«Se cometieron errores», dijo un gerente mientras se refería a la actividad ilegal en la que se había involucrado su empresa. Parecía afligido, pero les echaba la culpa a otros, sin admitir que él había hecho algo malo.
Algunos «errores» son simplemente errores: conducir en la dirección equivocada, olvidarse de poner la alarma y que la comida se queme, calcular mal el saldo de la cuenta bancaria. Pero, además, hay actos deliberados que van mucho más allá, a los que Dios llama pecado. Cuando Dios le preguntó a Adán y a Eva por qué habían desobedecido, de inmediato, se culparon el uno al otro (Génesis 3:8-13). Aarón negó su responsabilidad cuando el pueblo hizo un becerro de oro para adorar en el desierto. Le explicó a Moisés: «me […] dieron [oro], y lo eché en el fuego, y salió este becerro» (Éxodo 32:24). Como si dijera: «Se cometieron errores».
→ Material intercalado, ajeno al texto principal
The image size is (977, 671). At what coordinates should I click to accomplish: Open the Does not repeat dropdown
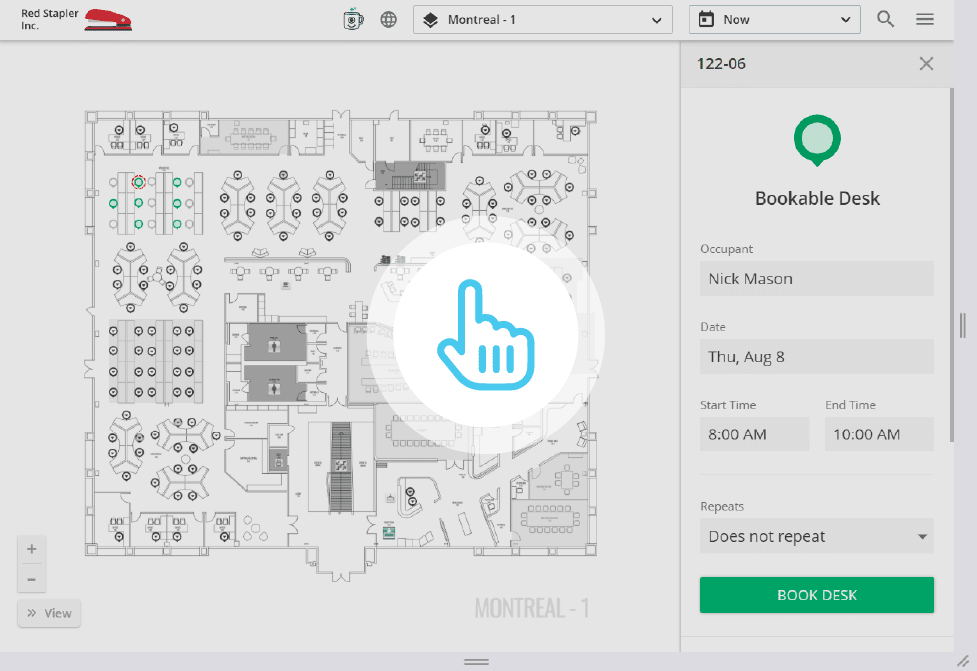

A veces, es más fácil culpar a otro que admitir nuestros errores. Así de peligroso es también intentar minimizar nuestro pecado, llamándolo «un simple error», y no reconocer su verdadera naturaleza.
Cuando asumimos la responsabilidad, reconociendo nuestro pecado y confesándolo, el Señor «es fiel y justo para perdonar nuestros pecados, y limpiarnos de toda maldad» (1 Juan 1:9). Dios ofrece a sus hijos perdón y restauración.